Many people aren’t surprised by the women’s “boy’s club” allegations. This isn’t the first time a major financial institution has come under scrutiny for workplace discrimination charges. But just because behavior is common doesn’t mean it’s legal.
Goldman Sachs denies the allegations. But even if a judge determines that the company did nothing wrong, the lawsuit is still going to cost them money.
What Are the Grounds for a Gender Discrimination Case?
In the United States, there are laws that protect certain groups of employees from workplace discrimination. Under these laws, women can’t be treated differently from their male counterparts simply for being women. (Check out “Employment Discrimination Lawsuits: Case Studies” for more real-world examples.)
But what are the telltale signs of gender discrimination? Take a look:
- Wage discrepancies. Female employees cannot be paid less than their male counterparts for doing similar work. The Goldman Sachs lawsuit alleges that female employees are paid up to 21 percent less than their male colleagues with comparable experience.
- Unfair promotions. Women who qualify for promotions cannot be passed up for advancement simply for being female. Women were promoted “more slowly and more reluctantly than men” at Goldman Sachs, according to the lawsuit.
- Hostile work environments. Workplaces and their culture cannot create an environment that is hostile to women. The Goldman Sachs lawsuit mentions numerous occasions were strip club outings promoted a “boy’s club” atmosphere.
- Punishment for pregnancy. Women cannot be punished or fired for having children. The lawsuit notes that women at Goldman Sachs saw their responsibilities diminished after becoming mothers.

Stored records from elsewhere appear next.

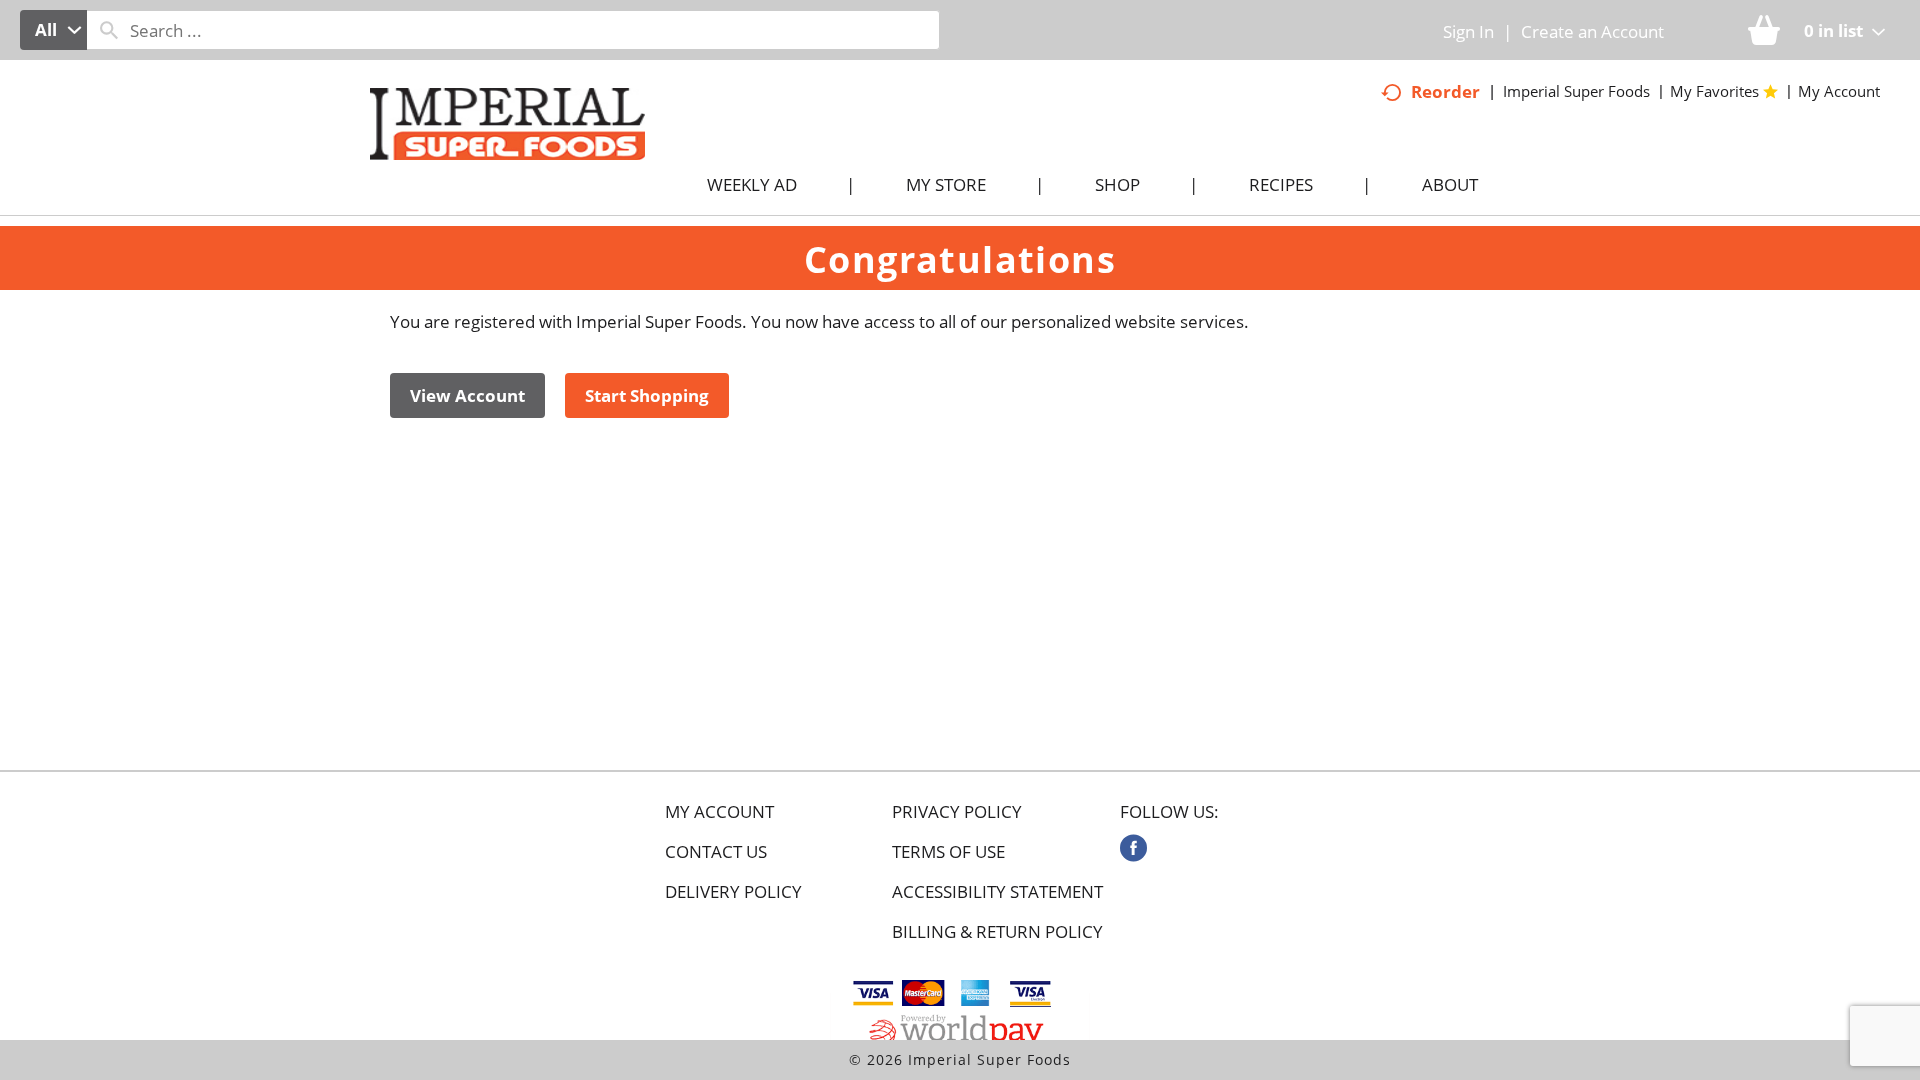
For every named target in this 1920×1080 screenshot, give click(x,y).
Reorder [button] (1445, 91)
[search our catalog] (109, 30)
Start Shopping (647, 395)
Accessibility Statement (997, 892)
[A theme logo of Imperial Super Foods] (527, 161)
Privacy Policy (957, 812)
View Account (467, 395)
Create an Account (1592, 31)
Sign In (1468, 31)
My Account (719, 812)
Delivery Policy (733, 892)
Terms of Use (948, 852)
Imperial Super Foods (1576, 91)
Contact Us (716, 852)
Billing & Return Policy (997, 932)
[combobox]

Someone might argue that some of these situations seem hard to prove. For instance, a woman might think she was unfairly passed up for a promotion when really her boss chose a more qualified candidate.
Problems arise when employers cannot support their decisions and when evidence suggests that the only difference between one employee and a promoted employee is gender. Goldman Sachs’s promotion decisions appear opaque to employees. And unless the company has documented proof to substantiate the slow advancement of its female employees, it could be found guilty of gender discrimination.
What Can Small Businesses Do to Avoid Gender Discrimination Lawsuits?
Discrimination lawsuits are not just an issue for big businesses. Even the smallest employers can be accused of gender discrimination. That’s why it’s important for small-business owners to…
- Review employment laws.
- Train employees in workplace discrimination and harassment prevention.
- Create and follow written protocol that actively discourages discriminatory practices.
- Keep documentation for all employment decisions, including hiring, firing, training, and promotions.
For more tips, read “How Small-Business Owners Can Prevent Employee Discrimination Lawsuits.”
Keep in mind that employees can sue you for discrimination even when you’ve taken preventative measures to avoid such claims. That’s why small businesses often carry Employment Practices Liability Insurance. This insurance policy covers the expenses of an employment discrimination lawsuit, including lawyer fees, judgments, and settlements.